═══ Supplied information ═══
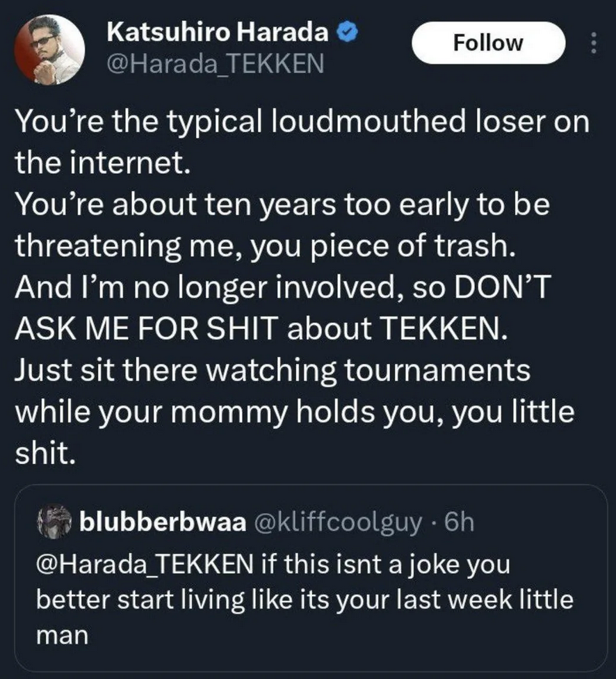
Task: Click the @kliffcoolguy handle
Action: pyautogui.click(x=338, y=523)
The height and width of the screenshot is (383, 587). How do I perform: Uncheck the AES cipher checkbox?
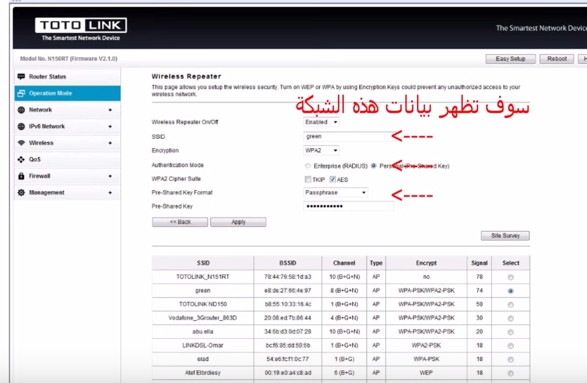[x=332, y=179]
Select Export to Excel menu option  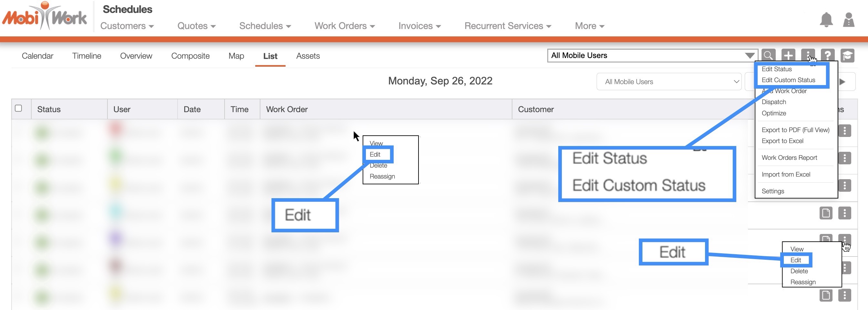click(x=782, y=141)
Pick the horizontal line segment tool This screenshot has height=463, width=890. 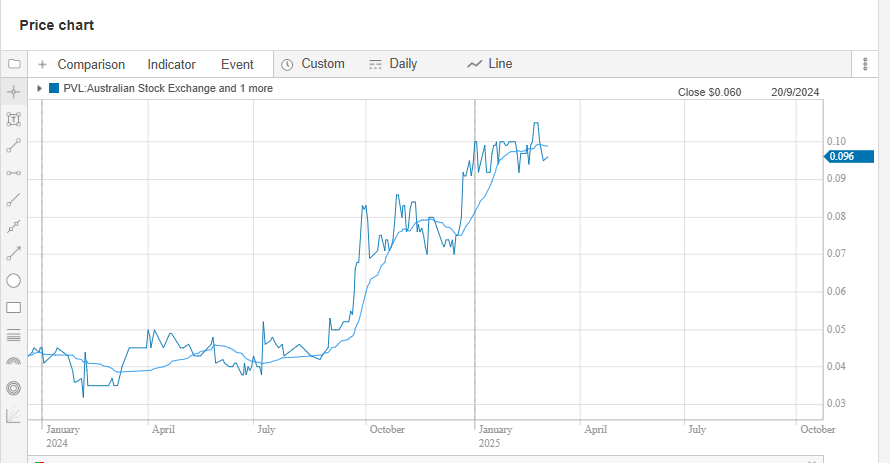[14, 172]
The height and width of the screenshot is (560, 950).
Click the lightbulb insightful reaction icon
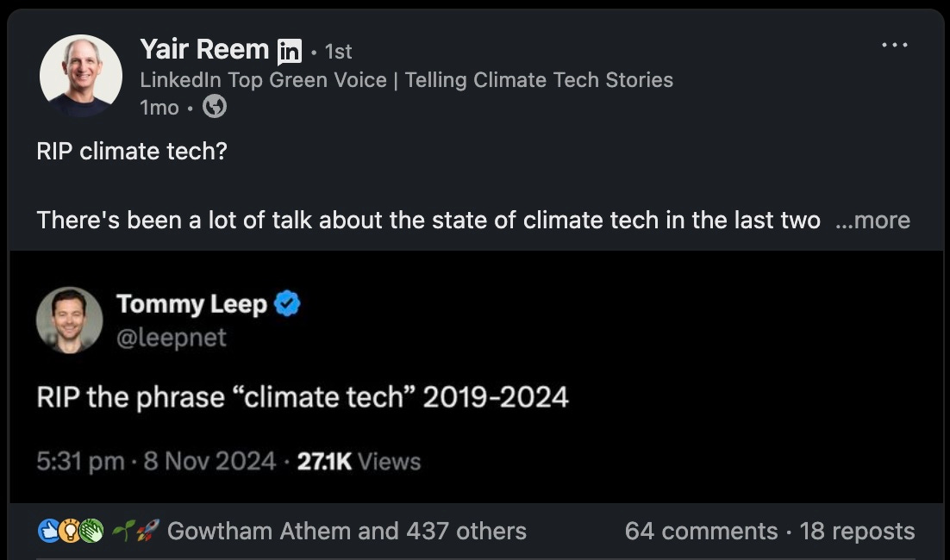coord(70,531)
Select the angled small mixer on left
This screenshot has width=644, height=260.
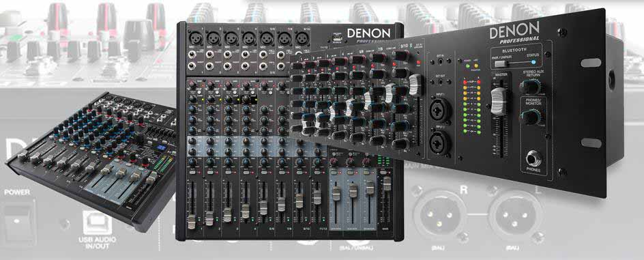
═══
What is being asked => Starting at the line that contains "The height and width of the screenshot is (560, 950).", extract each line through the last line of the material exactly as written, and include no pictures.

Solution to this task =>
The height and width of the screenshot is (560, 950).
Click the lightbulb insightful reaction icon
coord(70,531)
Select the angled small mixer on left
This screenshot has width=644, height=260.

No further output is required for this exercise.